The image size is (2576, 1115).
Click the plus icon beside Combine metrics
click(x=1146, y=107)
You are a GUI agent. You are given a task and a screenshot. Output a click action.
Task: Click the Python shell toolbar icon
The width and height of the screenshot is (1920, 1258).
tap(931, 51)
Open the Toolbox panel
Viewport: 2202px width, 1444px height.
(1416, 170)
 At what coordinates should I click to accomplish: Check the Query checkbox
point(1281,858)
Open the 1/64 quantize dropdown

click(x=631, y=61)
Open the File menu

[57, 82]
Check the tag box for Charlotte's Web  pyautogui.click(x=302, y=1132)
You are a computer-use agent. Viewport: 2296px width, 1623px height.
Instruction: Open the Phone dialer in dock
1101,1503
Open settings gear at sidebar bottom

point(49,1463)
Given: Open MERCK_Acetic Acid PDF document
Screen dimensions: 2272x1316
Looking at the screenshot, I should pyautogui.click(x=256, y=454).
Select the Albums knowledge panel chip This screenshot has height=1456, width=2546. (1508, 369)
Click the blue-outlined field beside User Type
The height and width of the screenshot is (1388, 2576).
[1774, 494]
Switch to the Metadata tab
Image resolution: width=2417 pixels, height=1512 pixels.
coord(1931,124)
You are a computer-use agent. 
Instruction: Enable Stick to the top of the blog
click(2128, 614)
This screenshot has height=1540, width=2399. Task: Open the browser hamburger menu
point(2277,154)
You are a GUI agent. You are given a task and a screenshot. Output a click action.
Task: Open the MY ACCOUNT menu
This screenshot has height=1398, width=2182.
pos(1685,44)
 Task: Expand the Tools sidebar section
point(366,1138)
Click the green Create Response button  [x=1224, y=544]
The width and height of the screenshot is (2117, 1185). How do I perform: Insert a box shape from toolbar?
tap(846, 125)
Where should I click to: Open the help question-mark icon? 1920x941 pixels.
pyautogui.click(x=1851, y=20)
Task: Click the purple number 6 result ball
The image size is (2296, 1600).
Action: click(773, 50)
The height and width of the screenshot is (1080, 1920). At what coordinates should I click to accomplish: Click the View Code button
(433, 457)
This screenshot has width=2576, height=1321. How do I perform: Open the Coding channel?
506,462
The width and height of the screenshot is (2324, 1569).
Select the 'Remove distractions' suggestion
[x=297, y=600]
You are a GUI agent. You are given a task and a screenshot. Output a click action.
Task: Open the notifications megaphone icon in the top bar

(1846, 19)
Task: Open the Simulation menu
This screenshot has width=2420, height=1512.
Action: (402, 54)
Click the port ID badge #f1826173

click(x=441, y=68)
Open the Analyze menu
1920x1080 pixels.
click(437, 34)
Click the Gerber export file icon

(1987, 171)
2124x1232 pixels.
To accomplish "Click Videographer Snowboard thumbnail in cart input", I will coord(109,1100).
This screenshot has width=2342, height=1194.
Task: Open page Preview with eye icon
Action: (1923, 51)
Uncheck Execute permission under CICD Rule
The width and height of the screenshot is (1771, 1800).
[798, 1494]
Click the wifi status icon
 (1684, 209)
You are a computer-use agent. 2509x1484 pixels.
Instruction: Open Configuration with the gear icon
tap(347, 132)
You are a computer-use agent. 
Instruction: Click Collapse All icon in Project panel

* **BRIEF**
A single number is the whole answer here: how many lines of the material include "computer" as a word or string?

* **EXERCISE OUTPUT**
4